→ Requirements
Convert the records below, from the line containing "Click $HUMIDITY value at end of line 31" through the end of the records, into a Markdown table with the columns Row and Text. Each row holds its row number and one line, and blank lines are omitted.

→ Supplied information
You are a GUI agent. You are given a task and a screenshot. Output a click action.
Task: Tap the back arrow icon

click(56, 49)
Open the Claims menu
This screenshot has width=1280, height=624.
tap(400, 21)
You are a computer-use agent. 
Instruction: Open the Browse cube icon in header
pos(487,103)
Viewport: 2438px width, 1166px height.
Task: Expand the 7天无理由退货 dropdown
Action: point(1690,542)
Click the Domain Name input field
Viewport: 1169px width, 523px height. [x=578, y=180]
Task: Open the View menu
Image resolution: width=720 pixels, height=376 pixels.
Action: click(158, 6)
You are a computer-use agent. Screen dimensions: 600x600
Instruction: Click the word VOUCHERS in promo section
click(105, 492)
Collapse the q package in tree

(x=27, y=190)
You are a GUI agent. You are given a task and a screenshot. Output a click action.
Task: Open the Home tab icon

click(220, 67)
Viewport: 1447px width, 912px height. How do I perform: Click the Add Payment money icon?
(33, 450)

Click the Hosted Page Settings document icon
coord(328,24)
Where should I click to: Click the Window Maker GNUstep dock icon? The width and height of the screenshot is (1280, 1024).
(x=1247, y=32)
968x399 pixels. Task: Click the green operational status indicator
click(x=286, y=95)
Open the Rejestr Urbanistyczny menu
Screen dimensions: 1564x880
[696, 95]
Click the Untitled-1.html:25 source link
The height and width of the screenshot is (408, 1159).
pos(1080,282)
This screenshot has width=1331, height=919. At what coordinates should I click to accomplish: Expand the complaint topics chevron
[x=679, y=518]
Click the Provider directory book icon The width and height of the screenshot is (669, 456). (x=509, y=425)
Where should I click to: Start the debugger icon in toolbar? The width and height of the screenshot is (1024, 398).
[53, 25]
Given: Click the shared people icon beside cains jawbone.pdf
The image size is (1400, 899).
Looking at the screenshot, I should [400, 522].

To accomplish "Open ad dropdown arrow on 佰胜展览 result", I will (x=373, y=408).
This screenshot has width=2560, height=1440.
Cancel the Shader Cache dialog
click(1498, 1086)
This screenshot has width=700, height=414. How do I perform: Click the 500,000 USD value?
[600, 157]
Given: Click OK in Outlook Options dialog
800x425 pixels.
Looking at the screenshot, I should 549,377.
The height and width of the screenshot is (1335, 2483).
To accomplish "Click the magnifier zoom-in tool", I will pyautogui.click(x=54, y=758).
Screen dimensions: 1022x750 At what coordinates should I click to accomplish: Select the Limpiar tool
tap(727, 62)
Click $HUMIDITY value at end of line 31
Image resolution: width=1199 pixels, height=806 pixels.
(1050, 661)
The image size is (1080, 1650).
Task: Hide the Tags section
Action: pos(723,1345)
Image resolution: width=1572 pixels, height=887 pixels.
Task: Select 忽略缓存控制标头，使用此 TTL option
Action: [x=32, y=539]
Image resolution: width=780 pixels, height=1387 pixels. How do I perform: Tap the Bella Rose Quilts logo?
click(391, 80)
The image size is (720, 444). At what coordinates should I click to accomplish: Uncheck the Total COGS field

→ Result below
| Row | Text |
|---|---|
| 1 | Click $HUMIDITY value at end of line 31 |
| 2 | Image resolution: width=1199 pixels, height=806 pixels. |
| 3 | (1050, 661) |
| 4 | The image size is (1080, 1650). |
| 5 | Task: Hide the Tags section |
| 6 | Action: pos(723,1345) |
| 7 | Image resolution: width=1572 pixels, height=887 pixels. |
| 8 | Task: Select 忽略缓存控制标头，使用此 TTL option |
| 9 | Action: [x=32, y=539] |
| 10 | Image resolution: width=780 pixels, height=1387 pixels. How do I perform: Tap the Bella Rose Quilts logo? |
| 11 | click(391, 80) |
| 12 | The image size is (720, 444). At what coordinates should I click to accomplish: Uncheck the Total COGS field |